Он коснулся губами материнского лба, оставил дверь приоткрытой, чтобы ей было не так темно спускаться по лестнице, и машинально повторил: «Самое ужасное на свете...
На следующий день каприз Марии Кросс — отказ от экипажа — все еще продолжался, потому что Раймон снова увидел незнакомку в трамвае: она сидела на прежнем месте, и ее спокойные глаза снова ощупывали лицо подростка, блуждали вокруг его ресниц, скользили вдоль темной опуши волос надо лбом, подолгу останавливались на зубах, сверкавших между неплотно сжатыми губами. Он вспомнил, что с позавчерашнего дня не брился, потрогал пальцем свою худую щеку, потом стыдливо убрал руки под пелерину. Незнакомка опустила глаза, но он не сразу заметил, что один носок без резинки у него сполз, обнажив ногу. Раймон не решился его подтянуть, только изменил положение. И все-таки он не страдал: больше всего Раймон ненавидел у людей смех, улыбку, пусть даже сдержанную; он улавливал малейшее подергиванье в уголках рта, знал, что означает закушенная нижняя губа... Но у женщины, которая сейчас его разглядывала, лицо было совсем необычное — лицо разумного существа и животного, да, животного, удивительного, невозмутимого и не ведающего, что такое смех. Он не знал, что его отец часто подшучивал над Марией Кросс, над се манерой надевать на лицо смех, словно маску, которая потом спадает, а взгляд остается все таким же печальным.
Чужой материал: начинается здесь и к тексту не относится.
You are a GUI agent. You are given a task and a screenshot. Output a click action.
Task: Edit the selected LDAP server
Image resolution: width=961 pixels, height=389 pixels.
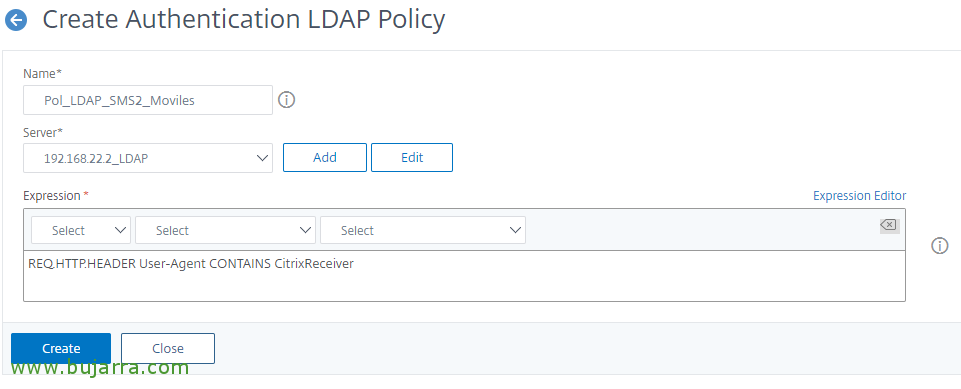pyautogui.click(x=412, y=157)
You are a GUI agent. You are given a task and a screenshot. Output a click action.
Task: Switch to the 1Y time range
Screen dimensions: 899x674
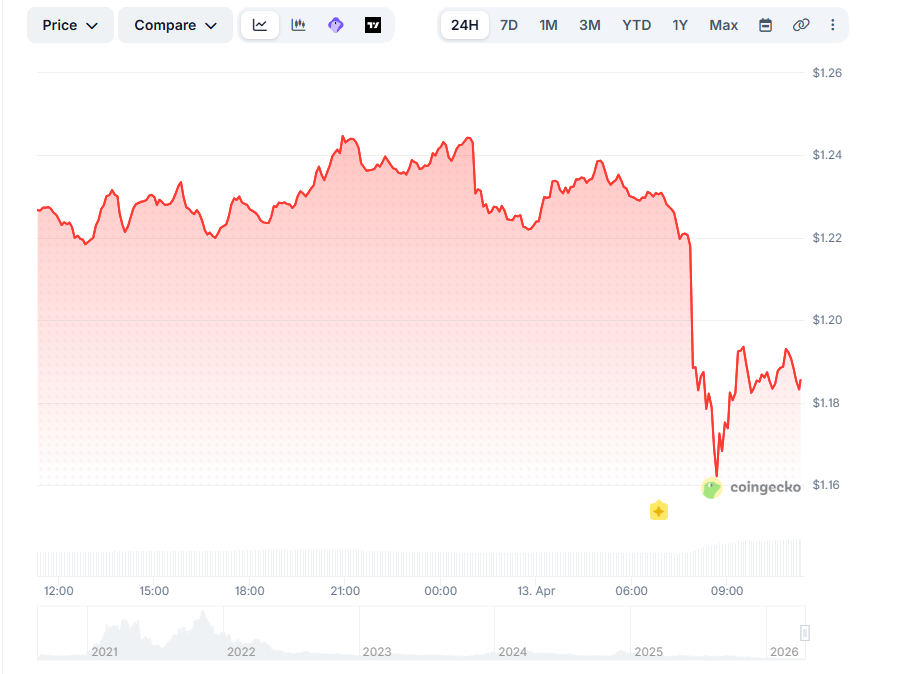tap(680, 25)
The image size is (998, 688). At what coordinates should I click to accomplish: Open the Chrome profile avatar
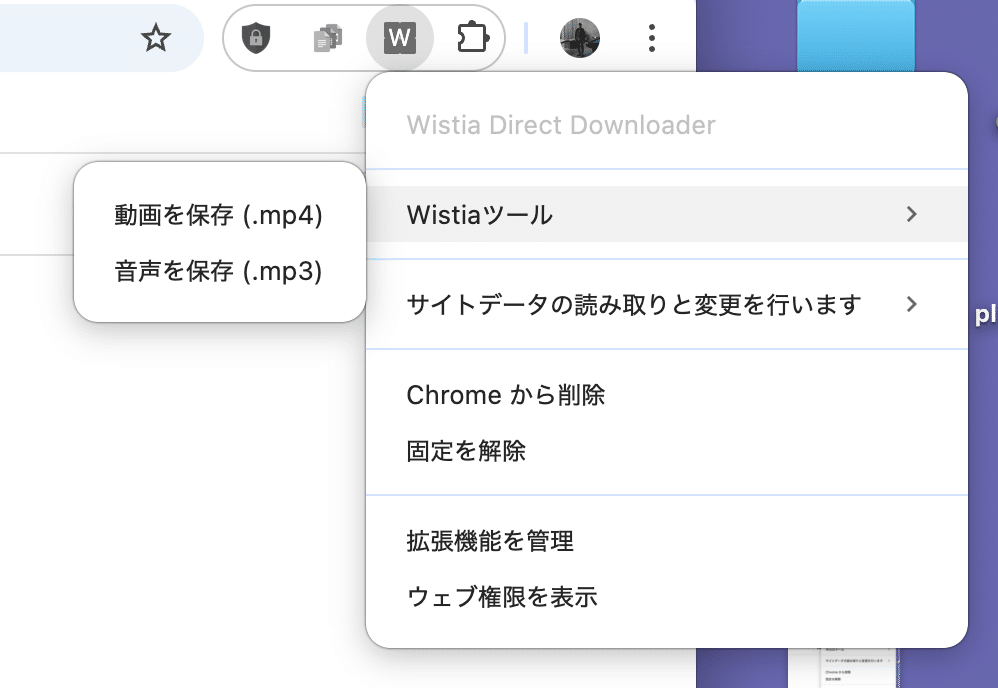(580, 39)
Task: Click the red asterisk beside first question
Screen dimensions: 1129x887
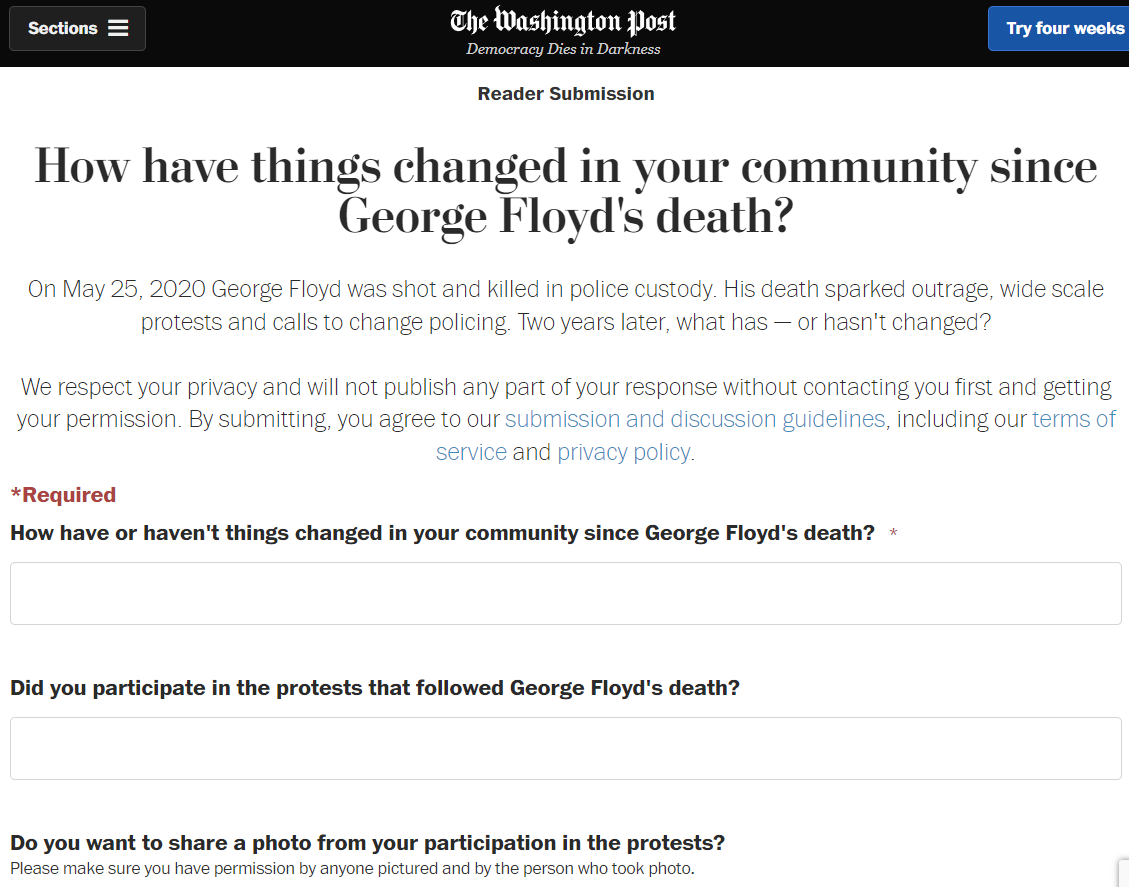Action: 894,533
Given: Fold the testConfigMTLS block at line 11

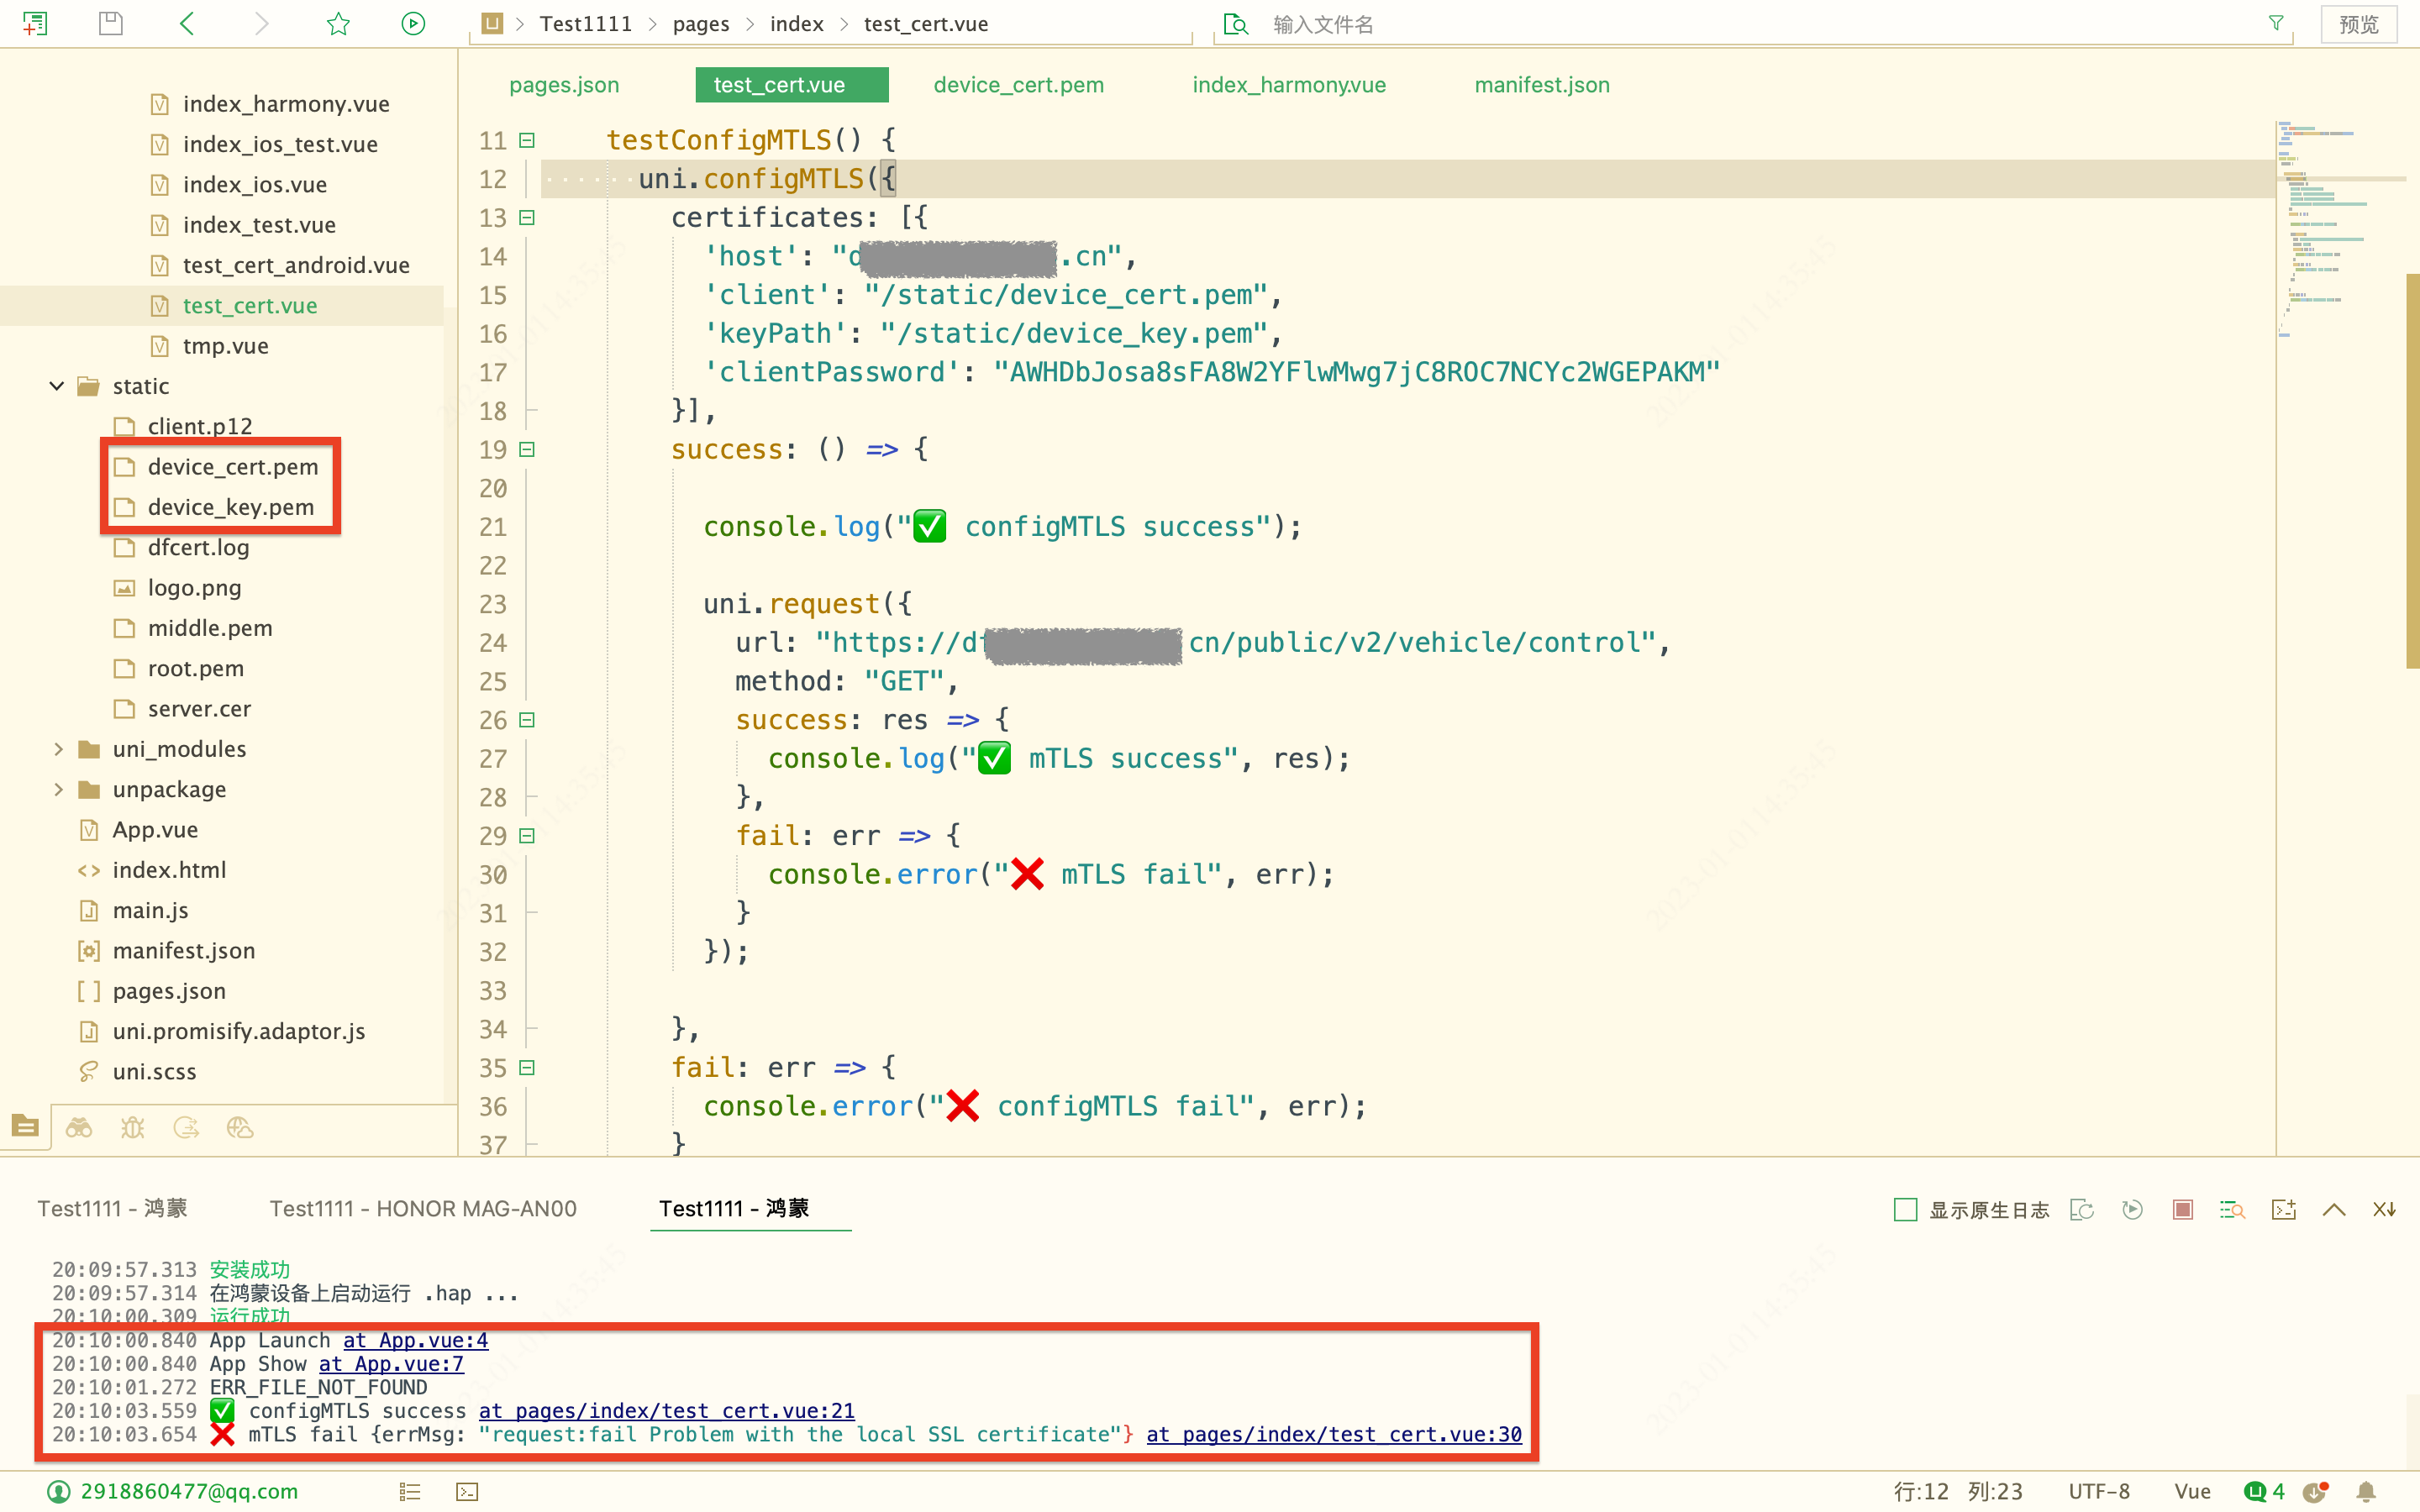Looking at the screenshot, I should tap(527, 141).
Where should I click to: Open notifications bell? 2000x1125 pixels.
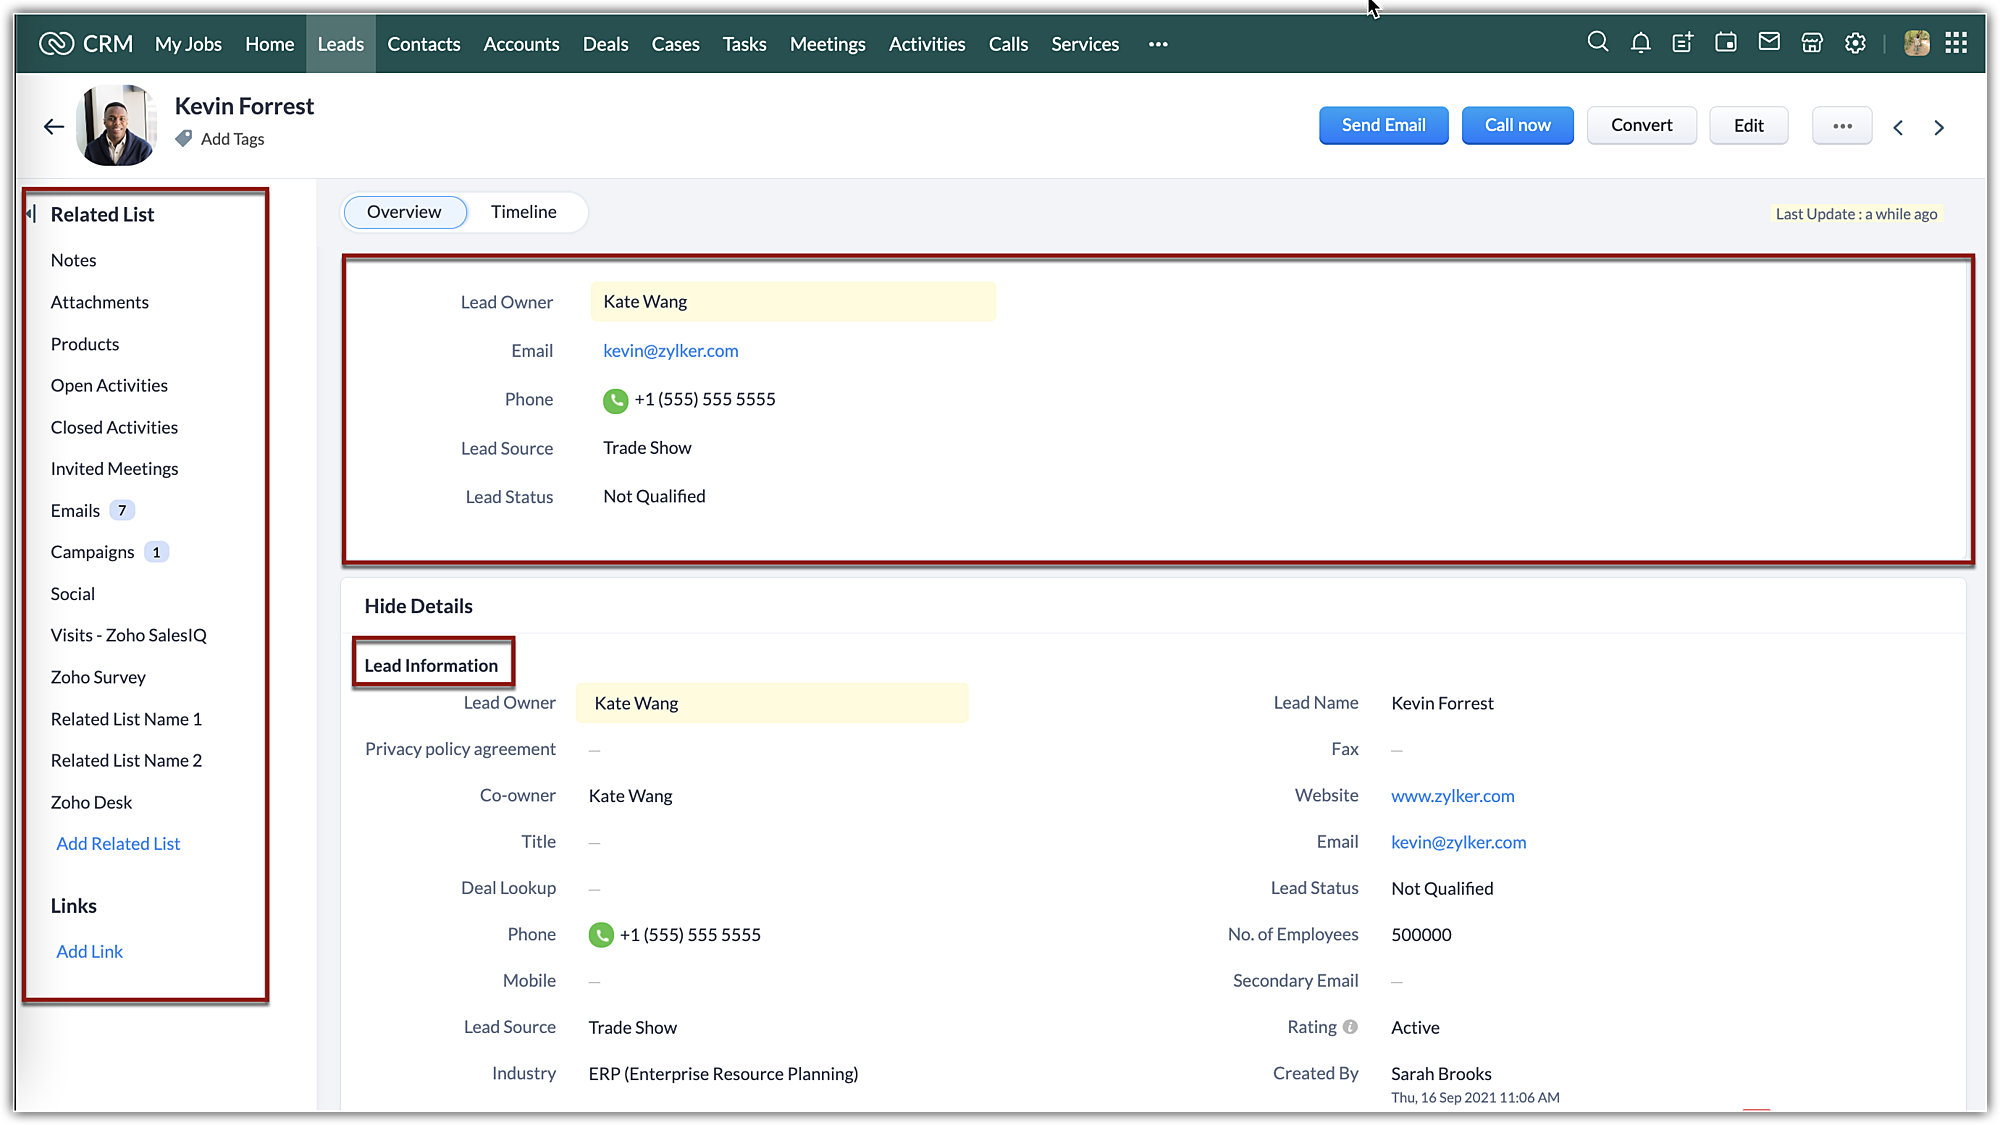pos(1640,43)
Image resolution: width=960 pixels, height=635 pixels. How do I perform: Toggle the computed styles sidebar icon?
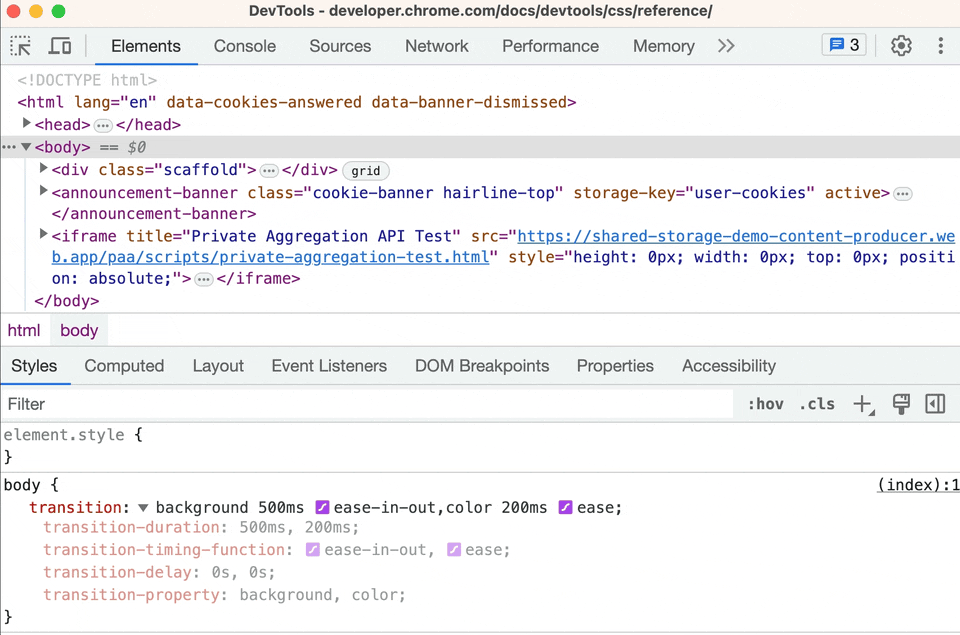tap(935, 404)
Когда она сошла у Таланской церкви, и Раймон увидел перед собой кожу сиденья, чуть вмятого там, где она только что сидела, он уже не сомневался, что завтра увидит ее опять; он не мог бы объяснить свою уверенность никакой разумной причиной, — он просто верил. Вечером, после ужина, он притащил к себе в комнату два кувшина воды, снял с крюка лохань, а утром встал на полчаса раньше, потому что решил отныне каждый день бриться.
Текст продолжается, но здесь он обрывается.